You also should see the same queries when you're fetching C instead of D (so the table instead of the view). For the logic producing the code it's not different if the target is a view or a table, it doesn't even know at that point.

Was the View not properly added to the designer? Are the relationships incorrectly created in the designer? Does something need to change with the prefetch paths for that view?

The problem with the filter is that the child set has to be filtered on the parent's set. If you have a compound PK (and thus also a compound FK), this gives a bit of a problem, because it needs to use less optimal AND/OR predicates.

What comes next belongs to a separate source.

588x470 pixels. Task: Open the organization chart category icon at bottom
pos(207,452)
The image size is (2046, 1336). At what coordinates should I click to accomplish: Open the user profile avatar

It's a bit problematic as it has to define a series of tuples to which the set to fetch has a matching PK/FK in, and this is not really doable with compound PK/FK's because you can't hard-code the tuples in the filter, there's no SQL statement which can utilize these, it has to be done per-field.

As the view with the compound key is in the middle of the path, you won't see much difference by doing the path in reverse order, as the end node always has to be filtered on the fields in the pk of the entity mapped onto the view, unless the end-node currently (B) is a small set, then it could help together with the threshold to get a normal subquery .

Using a 3-field compound PK is relatively rare and often an indication that you can get rid of at least 1 field. I'm not sure if this is a legacy db and you have to work with the 3-field PK, though if you can change this, please introduce a single field PK.

Additionally, if nothing helps, you could do a per-parent 2-layer fetch, so fetch the A + D's and then for each D, fetch the B's.